Dan Boone is a Nazarene minister, author, and university president.

Biography
Dan Boone is a descendant of the frontiersman Daniel Boone.  He has served as the senior pastor of North Raleigh Church of the Nazarene in Raleigh, North Carolina, Trevecca Community Church of the Nazarene in Nashville, Tennessee and College Church of the Nazarene in Bourbonnais, Illinois, which serves Olivet Nazarene University, as well as the Kankakee-Bradley-Bourbonnais, Illinois community.

In 2005, Dan Boone was elected to serve as the 11th president of Trevecca Nazarene University.  He finished his first term as President in 2009 and was elected to a second four-year term in the Spring of 2009.  Having seen his school's application to join the NCAA rejected in 2010, he announced they would reapply in 2011.

Dan Boone earned his Doctor of Ministry from McCormick Theological Seminary. He is also a 1977 graduate of Nazarene Theological Seminary and a 1974 graduate of Trevecca Nazarene University.   In 2009 he was selected to be part of the 34th Leadership Nashville class.

On March 24, 2017, Trevecca announced a partnership with Eastern Nazarene College in Quincy, Mass., which includes Boone serving as president of both institutions while they worked toward a merger.

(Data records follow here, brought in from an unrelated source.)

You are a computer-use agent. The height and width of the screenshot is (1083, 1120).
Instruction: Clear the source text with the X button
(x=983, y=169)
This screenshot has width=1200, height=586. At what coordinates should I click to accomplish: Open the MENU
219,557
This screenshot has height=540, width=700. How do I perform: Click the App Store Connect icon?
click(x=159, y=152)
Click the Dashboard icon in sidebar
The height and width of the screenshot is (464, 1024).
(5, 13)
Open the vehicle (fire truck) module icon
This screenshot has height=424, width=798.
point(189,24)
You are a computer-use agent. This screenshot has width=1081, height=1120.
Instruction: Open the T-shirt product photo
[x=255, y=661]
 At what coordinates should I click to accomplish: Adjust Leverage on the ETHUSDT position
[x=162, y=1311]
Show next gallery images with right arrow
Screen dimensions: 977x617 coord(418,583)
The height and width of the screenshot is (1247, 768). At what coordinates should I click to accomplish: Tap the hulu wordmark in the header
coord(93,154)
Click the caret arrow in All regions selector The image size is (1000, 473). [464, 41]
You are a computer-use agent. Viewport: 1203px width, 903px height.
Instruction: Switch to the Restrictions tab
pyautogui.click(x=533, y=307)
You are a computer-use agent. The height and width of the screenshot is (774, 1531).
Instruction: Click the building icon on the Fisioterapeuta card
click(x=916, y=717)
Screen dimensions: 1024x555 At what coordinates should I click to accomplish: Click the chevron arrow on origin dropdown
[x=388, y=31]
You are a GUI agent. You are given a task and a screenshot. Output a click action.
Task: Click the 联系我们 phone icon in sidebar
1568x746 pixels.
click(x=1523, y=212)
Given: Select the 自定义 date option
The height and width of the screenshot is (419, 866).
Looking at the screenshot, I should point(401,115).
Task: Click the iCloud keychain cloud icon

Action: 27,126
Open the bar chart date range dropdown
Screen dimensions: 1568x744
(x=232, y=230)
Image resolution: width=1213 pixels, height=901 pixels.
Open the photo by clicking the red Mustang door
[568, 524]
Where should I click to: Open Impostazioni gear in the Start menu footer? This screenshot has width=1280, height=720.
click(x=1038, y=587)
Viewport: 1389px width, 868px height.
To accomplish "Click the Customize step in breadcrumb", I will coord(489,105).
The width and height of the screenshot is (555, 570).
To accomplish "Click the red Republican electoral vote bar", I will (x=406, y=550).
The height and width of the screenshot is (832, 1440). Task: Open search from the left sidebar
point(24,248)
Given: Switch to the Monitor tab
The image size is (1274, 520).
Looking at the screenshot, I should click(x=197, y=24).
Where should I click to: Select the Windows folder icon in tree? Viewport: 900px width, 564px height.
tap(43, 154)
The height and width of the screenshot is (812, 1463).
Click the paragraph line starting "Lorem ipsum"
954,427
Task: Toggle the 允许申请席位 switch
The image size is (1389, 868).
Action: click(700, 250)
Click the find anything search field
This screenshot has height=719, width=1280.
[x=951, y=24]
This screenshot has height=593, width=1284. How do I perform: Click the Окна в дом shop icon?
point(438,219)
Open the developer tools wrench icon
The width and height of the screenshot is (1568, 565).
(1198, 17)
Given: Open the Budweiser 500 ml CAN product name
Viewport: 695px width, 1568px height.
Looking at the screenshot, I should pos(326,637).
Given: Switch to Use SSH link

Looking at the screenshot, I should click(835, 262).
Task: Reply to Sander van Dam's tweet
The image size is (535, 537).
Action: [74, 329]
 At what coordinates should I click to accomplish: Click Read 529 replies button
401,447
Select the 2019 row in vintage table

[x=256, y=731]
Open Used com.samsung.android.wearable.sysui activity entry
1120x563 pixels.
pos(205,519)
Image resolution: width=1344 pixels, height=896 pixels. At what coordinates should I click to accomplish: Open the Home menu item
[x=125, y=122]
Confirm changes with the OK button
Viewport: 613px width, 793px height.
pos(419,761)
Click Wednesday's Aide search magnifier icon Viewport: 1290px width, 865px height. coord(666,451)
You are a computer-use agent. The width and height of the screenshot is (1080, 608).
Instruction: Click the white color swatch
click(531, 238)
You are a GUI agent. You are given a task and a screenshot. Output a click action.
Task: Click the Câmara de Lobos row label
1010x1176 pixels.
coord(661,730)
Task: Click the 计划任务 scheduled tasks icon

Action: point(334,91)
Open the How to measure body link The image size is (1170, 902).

Boone served as president-elect of ENC until 2018. In March 2018, the merger process was discontinued  and Boone stepped away from his ENC role as required by Trevecca's accrediting association.

Author
The following books have been written by Dan Boone.  They were all published by Nazarene Publishing House/Beacon Hill Press of Kansas City.

 Answers for Chicken Little-A No-Nonsense Look at the Book of Revelation (2006)
 Dirty Hands, Pure Hearts:  Sermons and Conversations with Holiness Preachers  (2006) Beacon Hill Press of Kansas City
 The Worship Plot: Finding Unity in Our Common Story (2007)
 Seven Deadly Sins: The Uncomfortable Truth (2008)
 Preaching The Story That Shapes Us (2008)
 Dancing With the Law: The Ten Commandments (2010)
 A Charitable Discourse: Talking About The Things That Divide Us (2011)
 The Lord's Prayer: Imagine It Answered (October 1, 2012); Dust Jacket Press
 The Church in Exile: Interpreting Where We Are (October 2, 2012); Dust Jacket Press
 The Dark Side of God (2013); Elevate Entertainment LLC.
 The Way We Work: How Faith Makes a Difference on the Job (July 2014); Beacon Hill Press/Nazarene Publishing House
 Human Sexuality: A Primer for Christians (Trevecca Press, 2015)

References

External links
 DanBoone.me
 Trevecca Nazarene University presidential biography 
 Nazarene Theological Seminary Alumni BIO

American Christian writers
American Nazarene ministers
American non-fiction writers
Heads of universities and colleges in the United States
Living people
McCormick Theological Seminary alumni
Nazarene Theological Seminary alumni
Trevecca Nazarene University alumni
Trevecca Nazarene University faculty
Year of birth missing (living people)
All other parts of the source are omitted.